■ Stated task
Change every instance of "How do I perform" to "How do I carry out" throughout the listing below and reproduce the full listing with nothing else altered. Omit the pictures from your answer.

■ Screenshot and document pointing data
+-------+
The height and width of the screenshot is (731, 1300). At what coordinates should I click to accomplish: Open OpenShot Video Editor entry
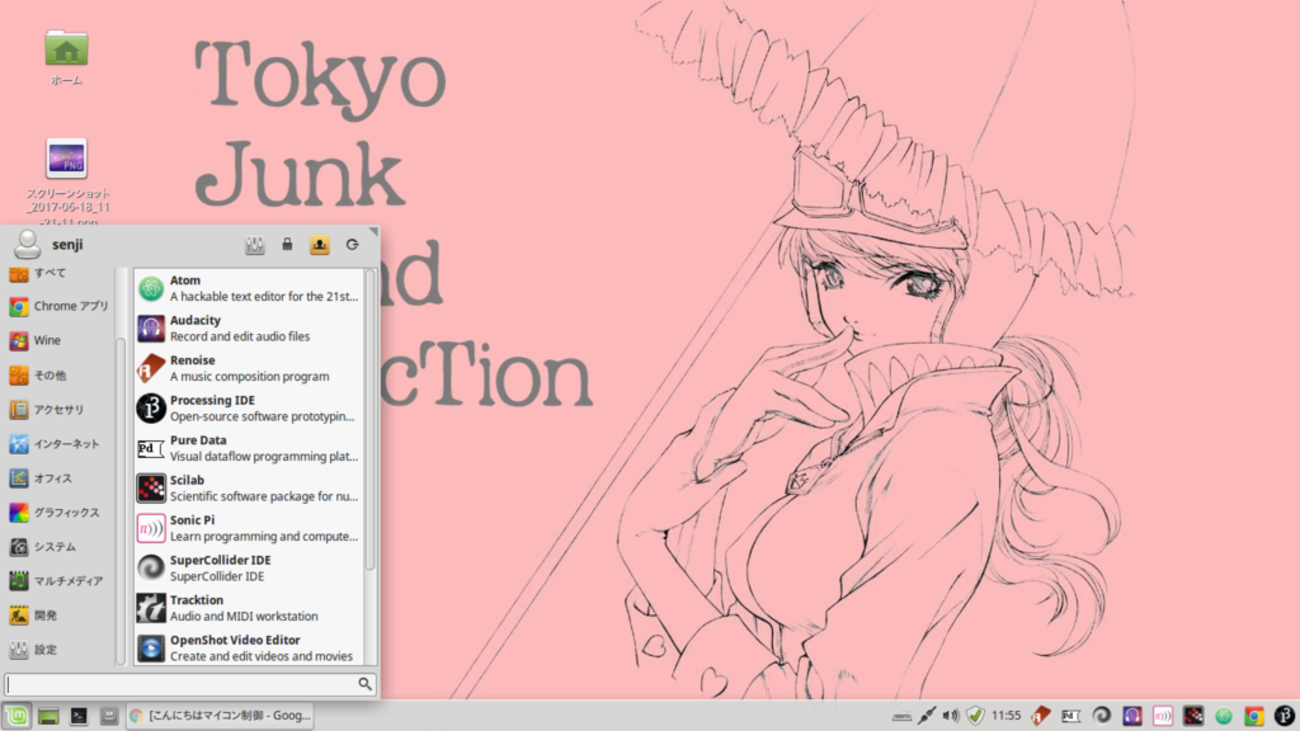tap(248, 648)
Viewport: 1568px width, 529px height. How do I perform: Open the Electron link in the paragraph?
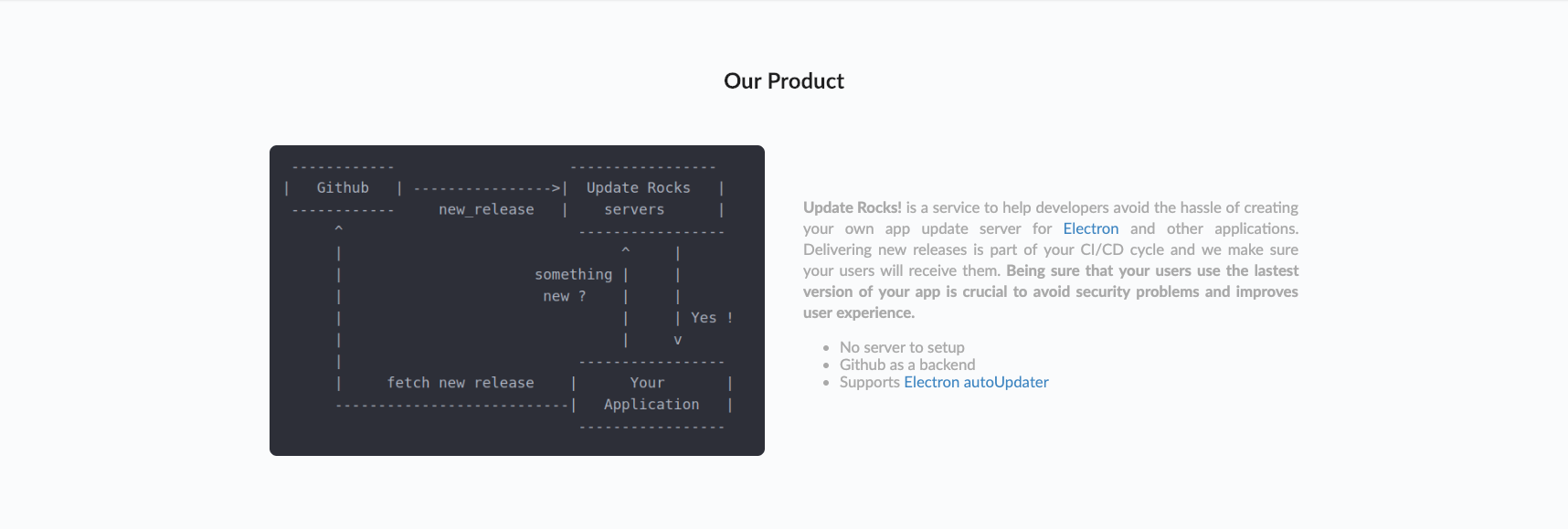pos(1090,228)
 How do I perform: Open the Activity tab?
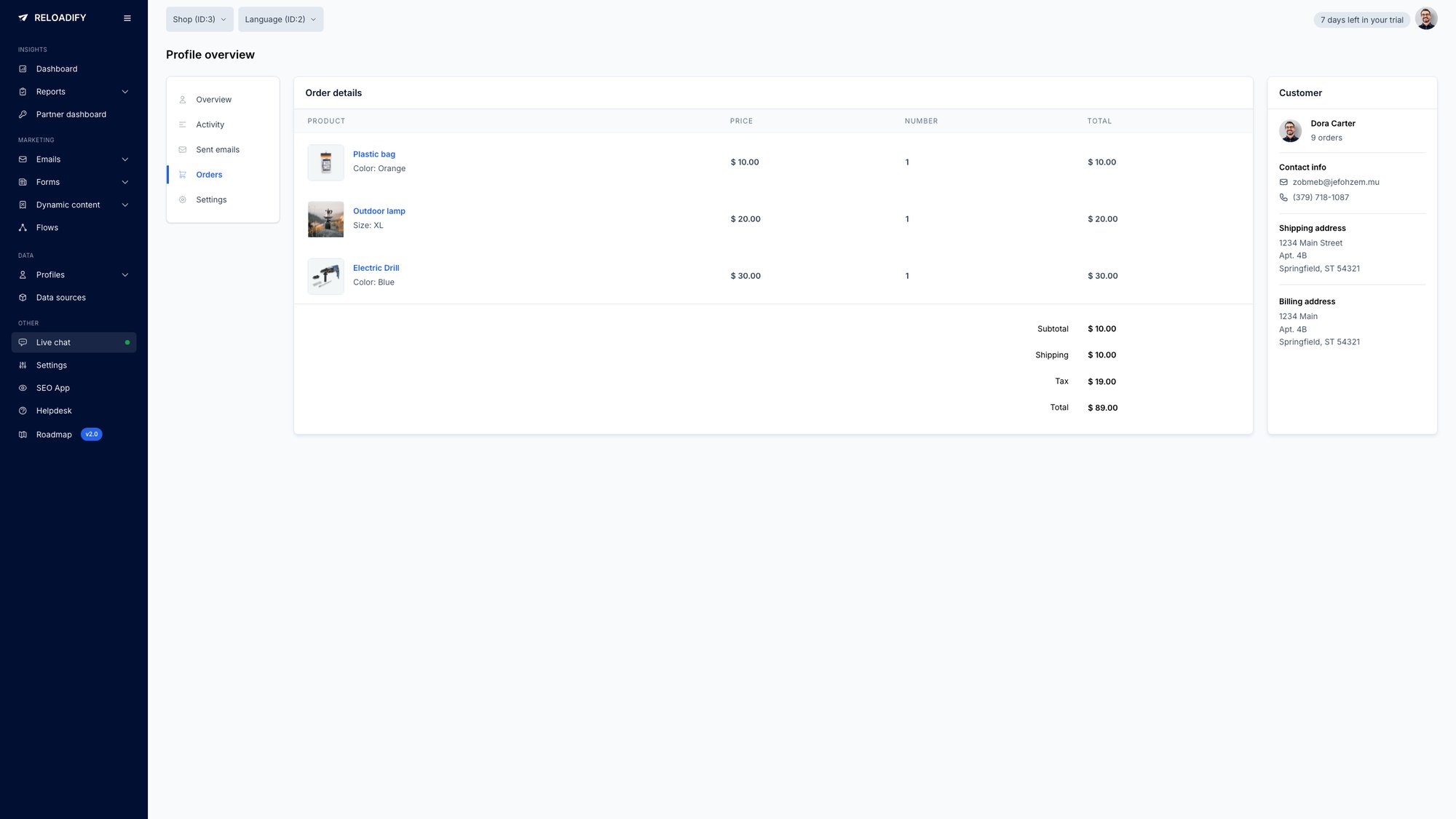click(210, 124)
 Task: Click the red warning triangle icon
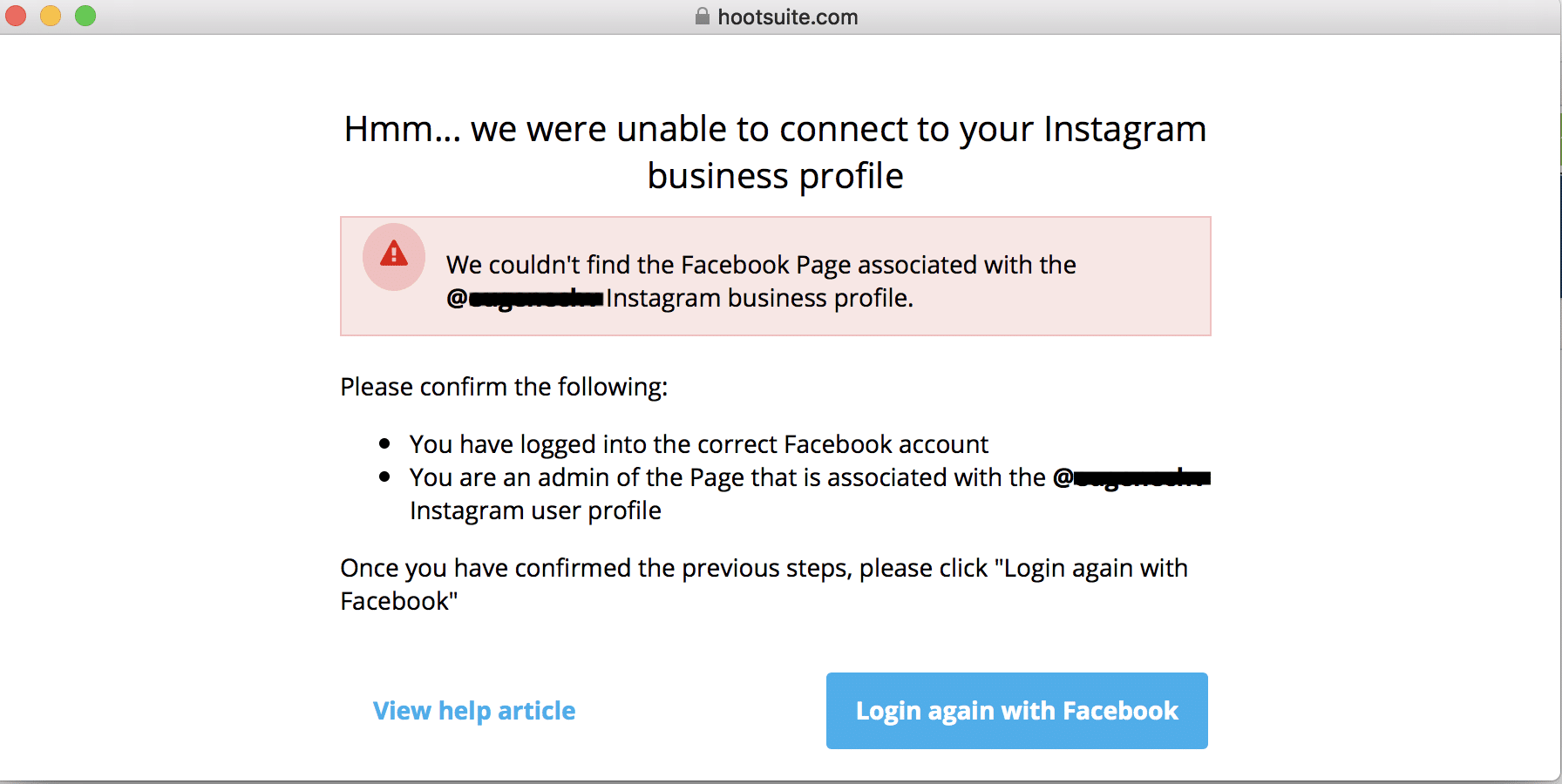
+-------+
■ Response to the task
The height and width of the screenshot is (731, 1300). At what coordinates should I click to accomplish: Open OpenShot Video Editor entry
tap(248, 648)
Viewport: 1568px width, 529px height. How do I carry out: Open the Electron link in the paragraph?
pos(1090,228)
 How do I carry out: Open the Activity tab?
click(210, 124)
 Task: Click the red warning triangle icon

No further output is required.